Run NLP tools such as Part-of-Speech tagging, Chunking, Named Entity Recognition, etc on your documents in Python with ease and breeze!

Installation

  1. Make sure you have “pip” on your system.

  2. Make sure you have installed Cython:

    pip install cython

  3. Install:

    pip install ccg_nlpy

  4. Enjoy!

Note: The package should be compatible with Python 2.6+ and Python 3.3+

Upgrading: If you want to update your package:

pip install –upgrade ccg_nlpy

If you want to upgrade upgrade it on a specific version replace pip in the command above with pip2 or pip3.

Note: Here is the project page at PyPI website.

Getting Started

Here is a sample usage showing how easily you run our system:

from ccg_nlpy import remote_pipeline

pipeline = remote_pipeline.RemotePipeline()
doc = pipeline.doc("Hello, how are you. I am doing fine")
print(doc.get_lemma) # will produce (hello Hello) (, ,) (how how) (be are) (you you) (. .) (i I) (be am) (do doing) (fine fine)
print(doc.get_pos) # will produce (UH Hello) (, ,) (WRB how) (VBP are) (PRP you) (. .) (PRP I) (VBP am) (VBG doing) (JJ fine)

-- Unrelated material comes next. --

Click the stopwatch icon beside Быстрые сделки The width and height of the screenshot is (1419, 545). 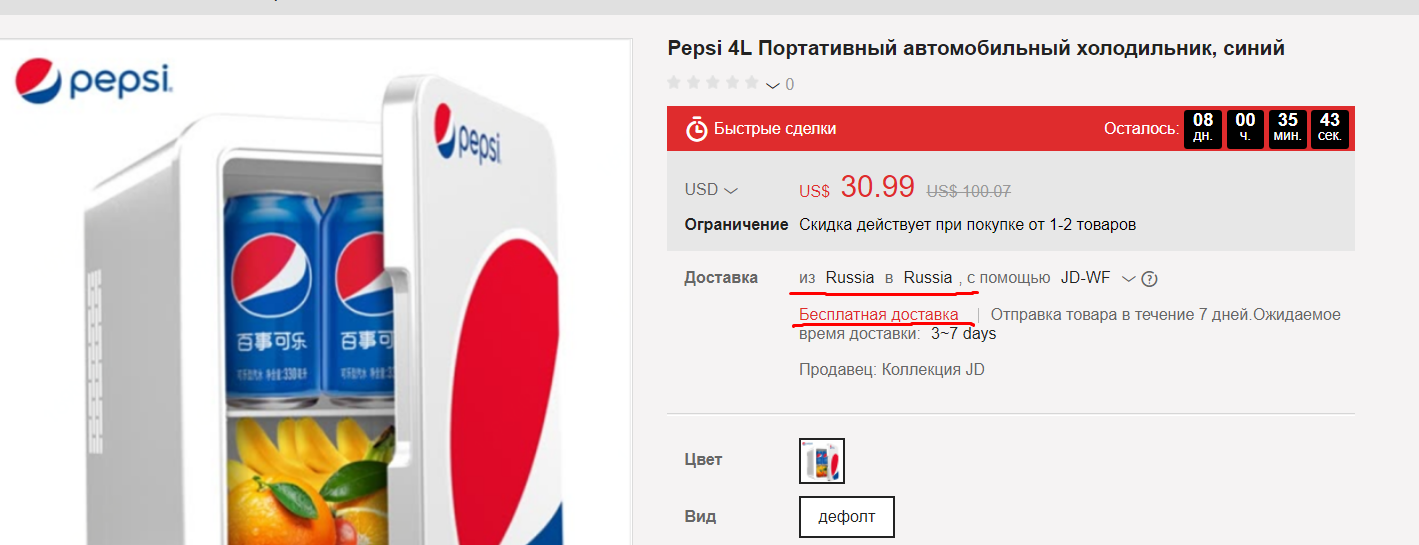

The default/easy usage has some restrictions as will deliniate in the next section. See the next section to

Api Docs: Here is the API docs of our Pipeliner module.

Structure

This tool enables you accesss CogComp pipeline in different forms. The figure below summarizes these approaches:

https://user-images.githubusercontent.com/2441454/27004781-963ae9e0-4ddd-11e7-9864-b96a52df062b.png

The figure above gives a summary of possible usages, as well as their pros and cons. Next we will go through each item and elaborate:

Remote Pipeline

In this setting, you can send annotation requests to a remote machine. Hence there is not much memory burden on your local machine. Instead all the heavy-lifting is on the remote server.

Default remote server: This is the default setting. The requests are sent to our remote server, hence requires a network connection. This option is here to demonstrate how things work, but it is not a viable solution for your big experiments since we limit the number of queries to our server (current limit is 100 queries a day). If you are a busy nlp user, you should use any of the other options.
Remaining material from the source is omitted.